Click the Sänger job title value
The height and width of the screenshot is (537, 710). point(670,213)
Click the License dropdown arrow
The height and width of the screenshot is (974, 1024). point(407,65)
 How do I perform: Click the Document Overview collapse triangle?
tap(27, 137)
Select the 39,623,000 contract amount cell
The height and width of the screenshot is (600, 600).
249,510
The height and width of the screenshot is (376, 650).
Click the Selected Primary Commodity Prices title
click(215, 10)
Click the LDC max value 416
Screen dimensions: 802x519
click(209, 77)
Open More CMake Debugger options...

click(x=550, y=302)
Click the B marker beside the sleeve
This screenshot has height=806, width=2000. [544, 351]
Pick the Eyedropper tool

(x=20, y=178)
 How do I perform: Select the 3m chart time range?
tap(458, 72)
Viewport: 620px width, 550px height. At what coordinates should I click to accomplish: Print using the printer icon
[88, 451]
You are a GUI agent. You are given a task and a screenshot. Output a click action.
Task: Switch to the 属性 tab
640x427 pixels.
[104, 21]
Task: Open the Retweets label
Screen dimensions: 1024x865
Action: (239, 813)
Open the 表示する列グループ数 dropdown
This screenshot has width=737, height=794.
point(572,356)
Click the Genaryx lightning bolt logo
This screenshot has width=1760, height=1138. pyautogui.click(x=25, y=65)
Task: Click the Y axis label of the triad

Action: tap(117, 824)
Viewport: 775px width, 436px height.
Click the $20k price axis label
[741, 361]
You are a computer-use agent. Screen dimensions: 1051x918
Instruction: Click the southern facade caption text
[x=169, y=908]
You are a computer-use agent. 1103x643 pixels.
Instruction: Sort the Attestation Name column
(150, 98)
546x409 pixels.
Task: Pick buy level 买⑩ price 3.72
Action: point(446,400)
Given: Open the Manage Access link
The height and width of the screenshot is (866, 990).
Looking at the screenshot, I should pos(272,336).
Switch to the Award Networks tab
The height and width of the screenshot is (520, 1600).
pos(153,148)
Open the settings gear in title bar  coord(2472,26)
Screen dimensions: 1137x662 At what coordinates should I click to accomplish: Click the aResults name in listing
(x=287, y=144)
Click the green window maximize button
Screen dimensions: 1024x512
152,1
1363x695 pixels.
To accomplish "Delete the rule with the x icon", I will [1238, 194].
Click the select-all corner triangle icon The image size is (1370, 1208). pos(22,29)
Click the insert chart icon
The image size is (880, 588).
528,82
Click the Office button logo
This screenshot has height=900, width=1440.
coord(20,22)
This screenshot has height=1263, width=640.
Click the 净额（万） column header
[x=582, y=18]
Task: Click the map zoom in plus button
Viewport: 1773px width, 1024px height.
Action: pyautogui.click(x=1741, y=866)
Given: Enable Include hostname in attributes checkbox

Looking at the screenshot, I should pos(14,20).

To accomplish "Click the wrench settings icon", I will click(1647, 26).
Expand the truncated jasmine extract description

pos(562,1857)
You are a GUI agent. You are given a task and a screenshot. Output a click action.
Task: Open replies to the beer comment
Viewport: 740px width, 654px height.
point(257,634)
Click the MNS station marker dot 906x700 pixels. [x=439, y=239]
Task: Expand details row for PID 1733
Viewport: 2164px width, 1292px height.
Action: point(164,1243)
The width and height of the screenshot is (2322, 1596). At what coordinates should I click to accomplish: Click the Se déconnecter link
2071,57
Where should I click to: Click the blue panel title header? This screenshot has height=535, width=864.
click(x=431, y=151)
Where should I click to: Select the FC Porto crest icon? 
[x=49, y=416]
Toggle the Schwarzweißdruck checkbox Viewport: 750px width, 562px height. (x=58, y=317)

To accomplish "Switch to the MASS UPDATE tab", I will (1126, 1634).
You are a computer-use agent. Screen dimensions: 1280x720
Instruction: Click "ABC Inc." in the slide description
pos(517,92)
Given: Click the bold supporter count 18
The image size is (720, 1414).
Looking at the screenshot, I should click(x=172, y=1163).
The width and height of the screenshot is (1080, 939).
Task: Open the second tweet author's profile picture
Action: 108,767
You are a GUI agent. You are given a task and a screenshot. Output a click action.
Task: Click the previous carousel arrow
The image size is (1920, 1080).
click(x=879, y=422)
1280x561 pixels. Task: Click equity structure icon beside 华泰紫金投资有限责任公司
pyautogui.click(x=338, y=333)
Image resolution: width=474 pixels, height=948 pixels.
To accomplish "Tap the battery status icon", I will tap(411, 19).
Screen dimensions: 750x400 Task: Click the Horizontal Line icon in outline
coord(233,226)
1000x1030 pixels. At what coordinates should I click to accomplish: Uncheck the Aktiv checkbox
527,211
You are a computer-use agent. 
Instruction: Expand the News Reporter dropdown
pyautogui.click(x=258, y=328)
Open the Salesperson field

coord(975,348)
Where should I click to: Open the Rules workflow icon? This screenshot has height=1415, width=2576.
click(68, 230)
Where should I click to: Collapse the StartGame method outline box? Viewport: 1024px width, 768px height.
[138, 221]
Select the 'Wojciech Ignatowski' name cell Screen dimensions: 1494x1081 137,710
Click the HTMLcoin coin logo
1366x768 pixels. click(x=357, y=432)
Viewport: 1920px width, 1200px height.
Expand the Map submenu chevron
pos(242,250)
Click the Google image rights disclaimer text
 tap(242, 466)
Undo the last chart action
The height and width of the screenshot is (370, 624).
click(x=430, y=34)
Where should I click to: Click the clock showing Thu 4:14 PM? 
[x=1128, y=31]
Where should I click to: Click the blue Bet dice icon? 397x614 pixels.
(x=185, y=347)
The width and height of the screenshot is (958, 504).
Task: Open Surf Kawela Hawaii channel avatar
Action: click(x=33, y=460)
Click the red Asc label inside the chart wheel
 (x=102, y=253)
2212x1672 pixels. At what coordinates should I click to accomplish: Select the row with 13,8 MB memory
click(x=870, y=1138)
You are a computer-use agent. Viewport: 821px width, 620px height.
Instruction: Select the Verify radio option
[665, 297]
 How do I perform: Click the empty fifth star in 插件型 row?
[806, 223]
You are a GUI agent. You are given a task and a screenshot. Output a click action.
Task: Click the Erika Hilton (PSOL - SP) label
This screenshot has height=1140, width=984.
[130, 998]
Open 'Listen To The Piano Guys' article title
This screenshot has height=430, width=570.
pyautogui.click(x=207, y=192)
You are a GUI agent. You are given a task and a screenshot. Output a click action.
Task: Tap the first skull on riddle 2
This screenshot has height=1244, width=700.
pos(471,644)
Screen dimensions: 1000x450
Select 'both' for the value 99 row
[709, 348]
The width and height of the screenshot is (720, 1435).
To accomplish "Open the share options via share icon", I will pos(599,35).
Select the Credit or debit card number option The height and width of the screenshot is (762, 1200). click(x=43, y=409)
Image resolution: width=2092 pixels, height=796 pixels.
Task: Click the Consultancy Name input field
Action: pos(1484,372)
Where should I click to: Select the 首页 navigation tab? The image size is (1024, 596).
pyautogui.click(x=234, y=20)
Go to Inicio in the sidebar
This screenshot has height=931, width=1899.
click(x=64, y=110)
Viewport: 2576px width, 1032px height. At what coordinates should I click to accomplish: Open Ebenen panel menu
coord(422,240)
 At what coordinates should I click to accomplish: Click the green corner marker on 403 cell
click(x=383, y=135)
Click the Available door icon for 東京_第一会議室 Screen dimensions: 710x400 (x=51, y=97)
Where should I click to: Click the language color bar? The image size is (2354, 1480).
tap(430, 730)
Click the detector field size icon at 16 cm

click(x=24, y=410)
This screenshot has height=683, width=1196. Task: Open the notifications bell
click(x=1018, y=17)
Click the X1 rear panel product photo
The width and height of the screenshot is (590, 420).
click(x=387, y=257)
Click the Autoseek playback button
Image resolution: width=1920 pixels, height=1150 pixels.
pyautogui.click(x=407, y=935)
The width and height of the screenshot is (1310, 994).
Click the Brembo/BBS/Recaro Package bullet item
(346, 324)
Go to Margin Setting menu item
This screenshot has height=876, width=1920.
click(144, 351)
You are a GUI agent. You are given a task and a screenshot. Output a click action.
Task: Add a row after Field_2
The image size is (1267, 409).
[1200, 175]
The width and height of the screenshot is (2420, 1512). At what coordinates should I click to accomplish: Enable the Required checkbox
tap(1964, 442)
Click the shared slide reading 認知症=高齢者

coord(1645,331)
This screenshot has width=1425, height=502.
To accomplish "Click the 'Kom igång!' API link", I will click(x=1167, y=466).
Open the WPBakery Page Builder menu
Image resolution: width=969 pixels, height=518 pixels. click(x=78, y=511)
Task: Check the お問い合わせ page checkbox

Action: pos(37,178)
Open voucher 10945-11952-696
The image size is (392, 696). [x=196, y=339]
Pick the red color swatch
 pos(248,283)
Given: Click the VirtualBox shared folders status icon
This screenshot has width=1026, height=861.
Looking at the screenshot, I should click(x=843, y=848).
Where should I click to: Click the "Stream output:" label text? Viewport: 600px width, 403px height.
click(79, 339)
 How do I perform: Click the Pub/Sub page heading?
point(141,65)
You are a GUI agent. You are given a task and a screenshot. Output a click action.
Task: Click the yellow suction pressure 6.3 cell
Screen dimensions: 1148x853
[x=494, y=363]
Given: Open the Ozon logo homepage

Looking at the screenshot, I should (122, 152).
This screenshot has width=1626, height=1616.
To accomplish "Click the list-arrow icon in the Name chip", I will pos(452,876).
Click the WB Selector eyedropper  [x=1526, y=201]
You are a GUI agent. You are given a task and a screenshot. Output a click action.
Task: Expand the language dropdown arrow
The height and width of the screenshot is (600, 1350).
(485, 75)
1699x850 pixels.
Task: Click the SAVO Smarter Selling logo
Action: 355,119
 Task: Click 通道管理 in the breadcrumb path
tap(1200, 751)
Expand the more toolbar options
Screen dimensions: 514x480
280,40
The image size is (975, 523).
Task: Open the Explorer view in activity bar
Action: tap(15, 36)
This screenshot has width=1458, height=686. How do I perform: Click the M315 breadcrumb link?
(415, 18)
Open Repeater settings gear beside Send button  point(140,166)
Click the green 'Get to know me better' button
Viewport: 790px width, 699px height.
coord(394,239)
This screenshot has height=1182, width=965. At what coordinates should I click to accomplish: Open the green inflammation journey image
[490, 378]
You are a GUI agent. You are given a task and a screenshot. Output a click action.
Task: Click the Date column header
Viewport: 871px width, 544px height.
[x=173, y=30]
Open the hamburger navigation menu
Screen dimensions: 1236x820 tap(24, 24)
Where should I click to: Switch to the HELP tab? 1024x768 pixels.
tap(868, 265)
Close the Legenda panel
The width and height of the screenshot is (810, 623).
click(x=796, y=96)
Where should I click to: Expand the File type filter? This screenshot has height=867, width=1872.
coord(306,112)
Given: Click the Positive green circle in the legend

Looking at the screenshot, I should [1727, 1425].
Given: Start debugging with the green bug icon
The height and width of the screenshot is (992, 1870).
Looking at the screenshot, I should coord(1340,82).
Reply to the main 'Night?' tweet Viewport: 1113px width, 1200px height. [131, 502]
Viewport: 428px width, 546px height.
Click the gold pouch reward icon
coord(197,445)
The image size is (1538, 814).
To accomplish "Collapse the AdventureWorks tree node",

Directions:
Rewrite the material from the line with "Where should I click to: Click the clock" up to and including the line with "click(x=64, y=110)", swapping "skull" for "crown" and keeping everything else the same.

Written response:
Where should I click to: Click the clock showing Thu 4:14 PM? 
[x=1128, y=31]
Where should I click to: Click the blue Bet dice icon? 397x614 pixels.
(x=185, y=347)
The width and height of the screenshot is (958, 504).
Task: Open Surf Kawela Hawaii channel avatar
Action: click(x=33, y=460)
Click the red Asc label inside the chart wheel
 (x=102, y=253)
2212x1672 pixels. At what coordinates should I click to accomplish: Select the row with 13,8 MB memory
click(x=870, y=1138)
You are a computer-use agent. Viewport: 821px width, 620px height.
Instruction: Select the Verify radio option
[665, 297]
 How do I perform: Click the empty fifth star in 插件型 row?
[806, 223]
You are a GUI agent. You are given a task and a screenshot. Output a click action.
Task: Click the Erika Hilton (PSOL - SP) label
This screenshot has height=1140, width=984.
[130, 998]
Open 'Listen To The Piano Guys' article title
This screenshot has height=430, width=570.
pyautogui.click(x=207, y=192)
You are a GUI agent. You are given a task and a screenshot. Output a click action.
Task: Tap the first crown on riddle 2
This screenshot has height=1244, width=700.
pos(471,644)
Screen dimensions: 1000x450
Select 'both' for the value 99 row
[709, 348]
The width and height of the screenshot is (720, 1435).
To accomplish "Open the share options via share icon", I will pos(599,35).
Select the Credit or debit card number option The height and width of the screenshot is (762, 1200). click(x=43, y=409)
Image resolution: width=2092 pixels, height=796 pixels.
Task: Click the Consultancy Name input field
Action: pos(1484,372)
Where should I click to: Select the 首页 navigation tab? The image size is (1024, 596).
pyautogui.click(x=234, y=20)
Go to Inicio in the sidebar
This screenshot has height=931, width=1899.
click(x=64, y=110)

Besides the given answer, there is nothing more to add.